Danziger returned to the theme of historical psychology in a book chapter titled, "Historical Psychology of Persons: Categories and Practice" (Danziger, 2012). He was involved in a debate with Daniel N. Robinson on the historiography of psychology in the December 2013 issue of Theory & Psychology (Danziger, 2013).

Danziger died on 11 August 2026, at the age of 100 (Huls, 2026; Long, 2026).

== Honours, awards and tributes ==
Danziger received many honours and awards during his career. He was elected as a Fellow of the Royal Society of Canada in 1989. In 1994, he received the Canadian Psychological Association's Award for Distinguished Contributions to Education and Training for his role in creating the graduate program in history and theory of psychology at York University, Toronto.
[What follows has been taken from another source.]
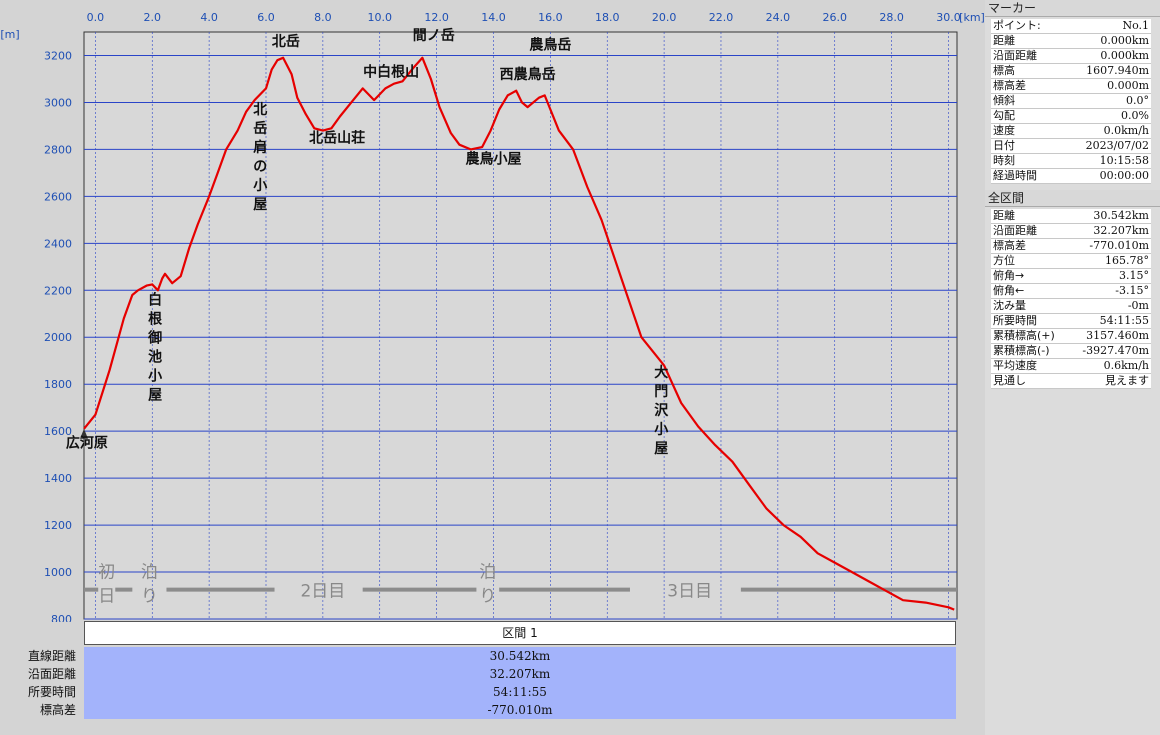 This screenshot has height=735, width=1160. What do you see at coordinates (493, 158) in the screenshot?
I see `annotation-label: 農鳥小屋` at bounding box center [493, 158].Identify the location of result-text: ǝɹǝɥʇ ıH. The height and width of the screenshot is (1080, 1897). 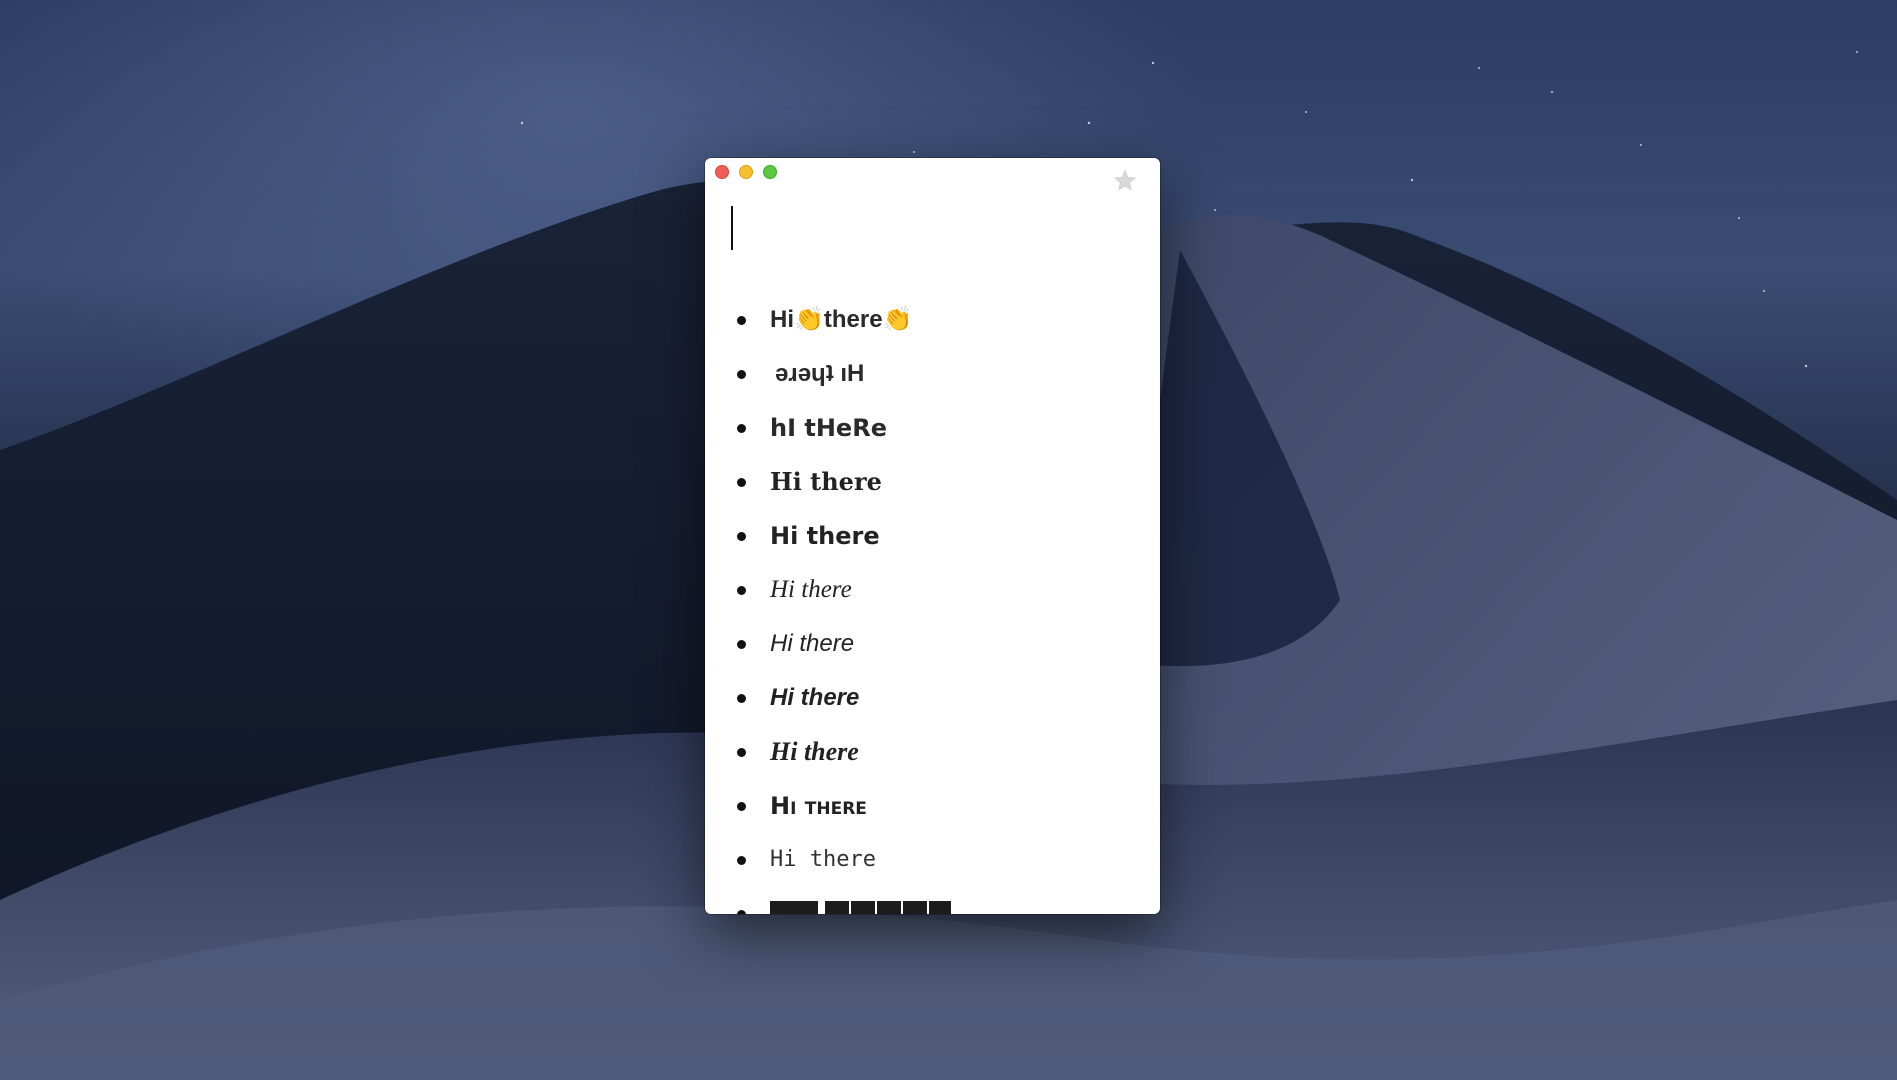
(820, 374).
He also received a Lifetime Achievement Award from the Society for the History of Psychology in 2000, an Honorary Doctorate in Social Science from the University of Cape Town in 2004 and a Lifetime Achievement Award from the History and Philosophy of Psychology Section of the Canadian Psychological Association in 2011.

Five symposia on Kurt Danziger's work have been organised since the publication of Constructing the Subject in 1990. The edited book, Rediscovering the History of Psychology: Essays Inspired by the Work of Kurt Danziger (Brock, Louw & van Hoorn, 2004) contains chapters by prominent historians of psychology from North America, Europe and South Africa, as well as a commentary on the chapters by Danziger. The book also contains a comprehensive bibliography of Danziger's publications from 1951 to 2003.

In 1994, one of Danziger's students, Adrian Brock conducted an interview which was published in a special issue of the History and Philosophy of Psychology Bulletin on Kurt Danziger (Brock, 1995). Danziger had always thought that this interview concentrated too much on him as a person and not enough on his work and so another, more work-focussed, interview was conducted many years later. The second interview was published in the journal, History of Psychology (Brock, 2006).

He is the subject of entries in the Encyclopedia of the History of Psychological Theories (2012), the Encyclopedia of Cross-Cultural Psychology (2013) and the Palgrave Encyclopedia of Theoretical and Philosophical Psychology (2026).

A symposium on his work is being planned for the Cheiron conference in Ottawa, Canada in 2027.